Wenn ein Patient wegen körperlicher Beschwerden in eine Klinik geht und dort aufgenommen wird, liegt noch kein Rücktrittsgrund für eine Reiserücktrittsversicherung vor, wenn beim stationären Aufenthalt keine Erkrankung festgestellt wird.

Das geht aus einer Entscheidung des Amtsgerichts München (AZ: 154 C 45611/07) hervor.

In dem Fall hatte ein Ehepaar eine Reise gebucht, die Frau suchte kurz vor der Reise die Universitätsklinik auf, weil sie an Schwindelanfällen litt und seit Jahren einen Herzschrittmacher trug und Komplikationen auf der anstehenden Reise befürchtete.

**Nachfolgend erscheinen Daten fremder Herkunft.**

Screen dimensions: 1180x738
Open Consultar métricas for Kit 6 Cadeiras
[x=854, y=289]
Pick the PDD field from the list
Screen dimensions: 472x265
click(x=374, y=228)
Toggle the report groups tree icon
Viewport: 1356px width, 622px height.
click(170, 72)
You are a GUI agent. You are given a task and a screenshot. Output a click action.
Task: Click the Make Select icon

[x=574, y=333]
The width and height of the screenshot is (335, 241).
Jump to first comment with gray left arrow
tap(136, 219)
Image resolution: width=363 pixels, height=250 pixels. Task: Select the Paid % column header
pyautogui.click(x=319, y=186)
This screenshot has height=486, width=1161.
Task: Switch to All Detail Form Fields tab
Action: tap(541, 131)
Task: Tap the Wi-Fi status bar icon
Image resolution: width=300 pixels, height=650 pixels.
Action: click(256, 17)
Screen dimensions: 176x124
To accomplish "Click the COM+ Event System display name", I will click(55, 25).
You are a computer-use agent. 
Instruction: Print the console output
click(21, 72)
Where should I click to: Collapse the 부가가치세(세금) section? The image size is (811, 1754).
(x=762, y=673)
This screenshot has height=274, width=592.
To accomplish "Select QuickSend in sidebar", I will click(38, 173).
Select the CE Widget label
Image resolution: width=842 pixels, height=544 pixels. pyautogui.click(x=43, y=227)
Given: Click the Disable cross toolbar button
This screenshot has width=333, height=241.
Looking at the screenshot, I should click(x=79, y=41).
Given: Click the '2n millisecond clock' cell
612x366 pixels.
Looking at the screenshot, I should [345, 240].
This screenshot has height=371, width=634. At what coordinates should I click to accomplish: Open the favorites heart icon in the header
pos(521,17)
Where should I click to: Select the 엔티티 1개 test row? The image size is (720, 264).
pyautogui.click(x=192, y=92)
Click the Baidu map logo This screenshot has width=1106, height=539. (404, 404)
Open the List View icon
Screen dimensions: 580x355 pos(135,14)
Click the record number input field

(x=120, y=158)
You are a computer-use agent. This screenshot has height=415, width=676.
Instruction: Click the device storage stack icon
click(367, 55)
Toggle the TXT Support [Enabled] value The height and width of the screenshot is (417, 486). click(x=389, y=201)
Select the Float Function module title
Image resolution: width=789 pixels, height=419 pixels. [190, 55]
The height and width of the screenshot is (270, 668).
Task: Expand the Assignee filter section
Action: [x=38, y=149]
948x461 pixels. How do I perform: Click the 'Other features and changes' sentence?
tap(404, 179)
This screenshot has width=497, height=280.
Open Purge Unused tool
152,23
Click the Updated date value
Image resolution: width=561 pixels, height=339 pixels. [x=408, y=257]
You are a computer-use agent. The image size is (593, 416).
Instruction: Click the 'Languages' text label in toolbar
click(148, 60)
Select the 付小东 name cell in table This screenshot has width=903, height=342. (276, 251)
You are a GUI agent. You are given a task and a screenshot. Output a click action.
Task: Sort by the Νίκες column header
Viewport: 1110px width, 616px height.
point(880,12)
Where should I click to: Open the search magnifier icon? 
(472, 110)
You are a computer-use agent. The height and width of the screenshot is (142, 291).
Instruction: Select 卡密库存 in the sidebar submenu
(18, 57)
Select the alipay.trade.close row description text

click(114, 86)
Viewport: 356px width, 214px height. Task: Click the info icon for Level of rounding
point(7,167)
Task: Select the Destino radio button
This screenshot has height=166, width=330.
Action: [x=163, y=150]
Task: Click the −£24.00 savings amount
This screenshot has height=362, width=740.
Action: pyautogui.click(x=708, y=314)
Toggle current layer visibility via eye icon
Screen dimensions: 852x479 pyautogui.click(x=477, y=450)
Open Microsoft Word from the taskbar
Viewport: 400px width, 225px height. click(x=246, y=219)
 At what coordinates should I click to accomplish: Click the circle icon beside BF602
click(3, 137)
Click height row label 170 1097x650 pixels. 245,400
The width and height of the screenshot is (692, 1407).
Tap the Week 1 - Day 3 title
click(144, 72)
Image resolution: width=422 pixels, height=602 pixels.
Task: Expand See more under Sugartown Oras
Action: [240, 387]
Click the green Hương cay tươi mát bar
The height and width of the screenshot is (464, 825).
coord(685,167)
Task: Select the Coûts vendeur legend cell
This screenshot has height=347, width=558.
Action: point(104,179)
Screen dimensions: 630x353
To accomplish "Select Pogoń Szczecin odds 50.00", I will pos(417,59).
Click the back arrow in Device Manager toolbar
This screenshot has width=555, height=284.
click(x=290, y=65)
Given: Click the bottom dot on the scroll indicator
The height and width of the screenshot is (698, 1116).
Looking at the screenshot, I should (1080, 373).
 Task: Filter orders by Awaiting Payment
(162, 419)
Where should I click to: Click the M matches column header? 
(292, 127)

Der Mann nahm das zum Anlass, die Reise zu stornieren und verlangte die Stornokosten von der Reiserücktrittsversicherung ersetzt. Zu Unrecht, wie das Amtsgericht entschied.

Denn die Untersuchung im Krankenhaus erfolgt nur, um eine Diagnose zu stellen - eine Stornierung allein deswegen ist jedoch nicht versichert, sodass die Versicherung nicht einstehen muss.